The most frustrating thing about being a Republican in the Massachusetts legislature was that we would constantly lose on most issues involving fiscal responsibility and good government. We’d work for hours on presentations and ways to move an idea forward, only to have Democrats say, “Oh, it’s a great idea, but I can’t vote for it. I’ll lose my chairmanship. I’ll lose a secretary. I’ll lose a worker.” The Democratic leaders exercised total control through chairmanships or office space, they controlled their votes through granting or withholding benefits or favors, and there was next to nothing that I or anyone else could do about it. When measures came up for a vote, the house speaker or senate president would sit on the raised dais and the legislators would crowd around in the well. They would all be clamoring for money or amendments or ways to bring home some perk for their constituents or for themselves. The scene resembled a medieval king being besieged by his serfs, with all the favor-buying and horse-trading. There was very little that was democratic about it.

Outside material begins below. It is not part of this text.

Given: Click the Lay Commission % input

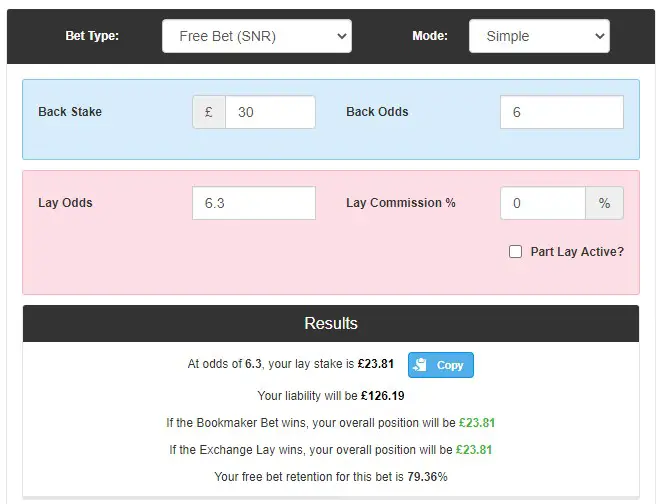Looking at the screenshot, I should pos(543,203).
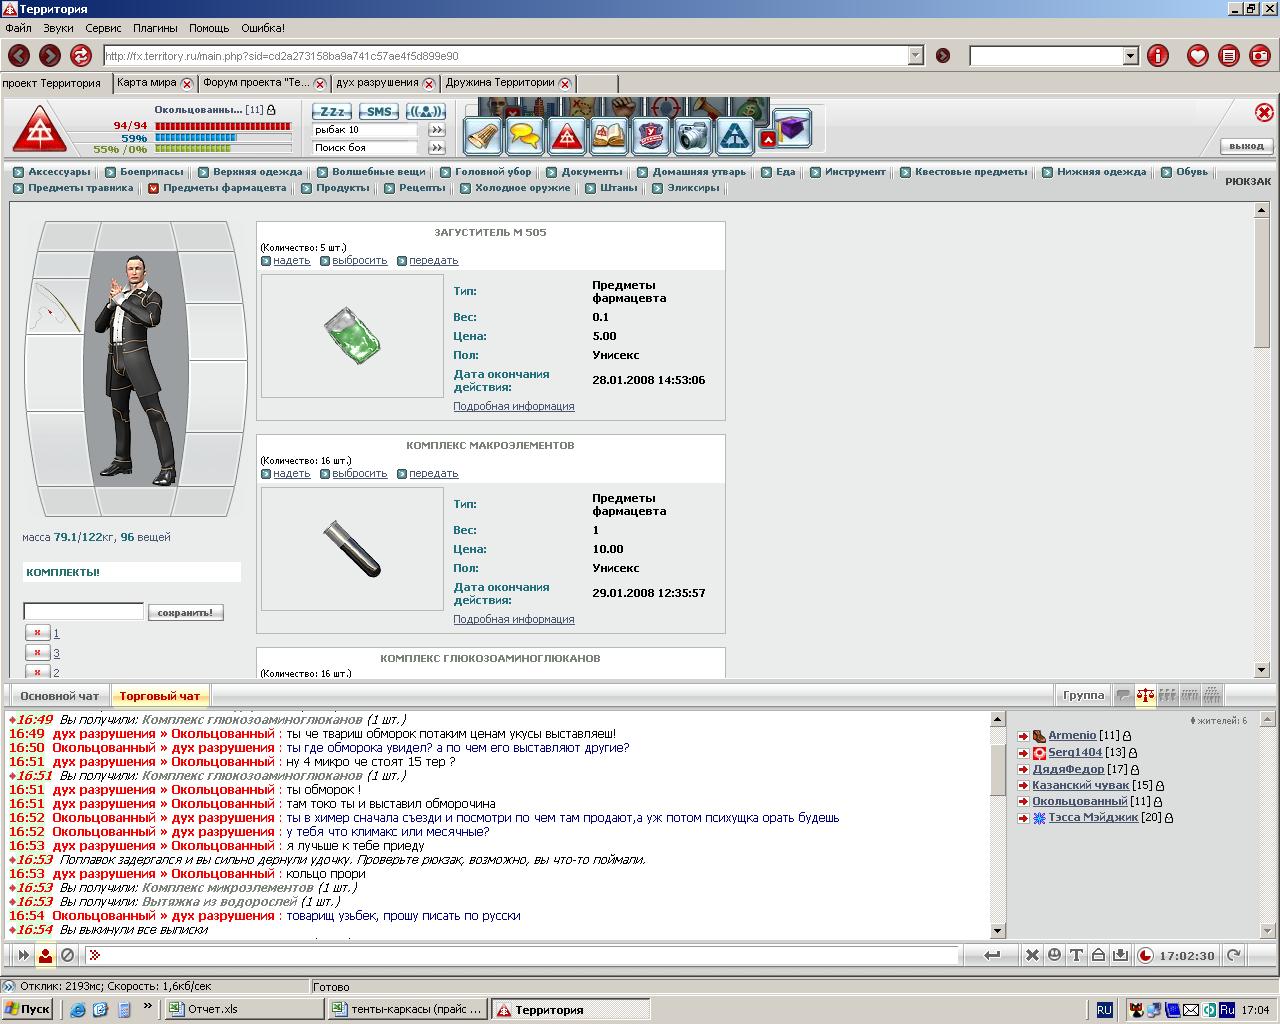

Despite that, I had some great relationships with Democrats. It was hard not to. Republicans were not just a minority; we were at times a completely irrelevant minority. But we were a busy one. I had six committee assignments, while most Democratic legislators had only one, because there were so few Republicans to go around. I also got leadership pay because, again, there were so few Republicans that all of us received leadership pay. By my second term, five of us made up both the rank-and-file and the leadership on our side; there was no one else. If I wanted to get anything done, even on something like sex offenders, I had to find Democrats to work with. My entire legislative career was predicated on reaching across the aisle. But for the Democrats, even being bipartisan sometimes carried a price.

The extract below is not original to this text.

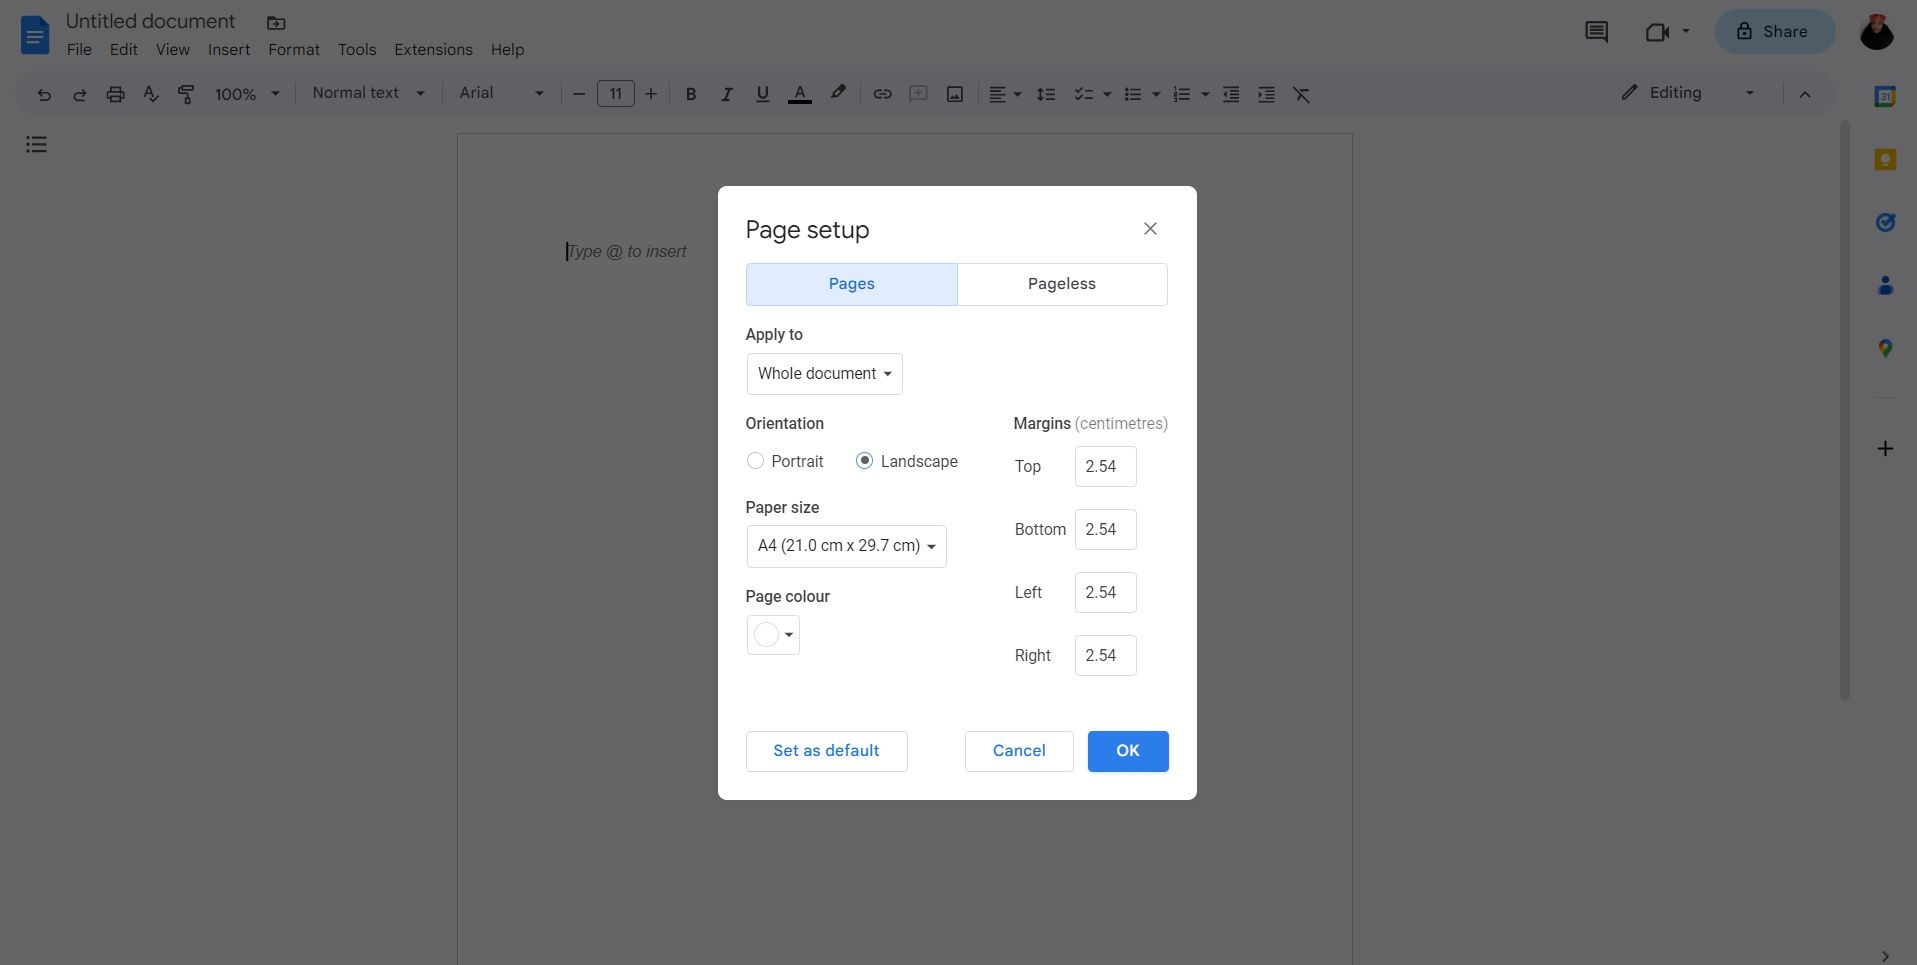
Task: Click the insert link icon
Action: (x=882, y=94)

One of my best friends in the legislature was Jim Vallee, a fellow lawyer and National Guard JAG officer who represented the Tenth Norfolk district as a state rep. Jim’s from Franklin, the next town over from Wrentham; he’s a moderate Democrat, with two young daughters. We still serve in the same military unit together. One year, we even held a joint fund-raiser together. We invited people and said: give a check to Jim, give a check to Scott, whatever you want, whoever you support is fine—and the people who came loved it. The Republican Party in Massachusetts told me, “That’s a great idea. Good for you.” The Democrats were livid and tried to take away Jimmy’s credentials for the state convention where they would be nominating the Democratic candidate for governor. But I’ve written campaign checks to Jimmy and he’s written them to me, because we’ve said we’re friends first. In local parades, we walk together; we carry one sign on the left and one on the right. We have often worked together to challenge fixed party politics and to put the emphasis on solving problems. Sometimes, we actually succeeded. But ultimately, too many issues came down to simple control, to how one party, the other party, could maintain its nearly total domination.
Being a Republican in the legislature meant I was unlikely to pass lots of legislation on my own. But that never bothered me. We have too many laws and regulations on the books as it is. Adding more doesn’t often solve problems. I was able to incorporate amendments into Democratic bills, and to produce key bills on veterans’ issues. One bill of mine that I did get passed was the commonsense idea of having a check-off box on state tax forms for returning veterans from Iraq and Afghanistan. Massachusetts provides these vets with a $1,000 welcome-back bonus and a host of special services, but most men and women in uniform had no idea that they were eligible. But we knew that veterans were filing tax returns. The box gave them the option of receiving information about the help and benefits they were legally entitled to, and although it seems like a small thing, it had a huge impact. Now returning men and women who have served their country can automatically receive their money.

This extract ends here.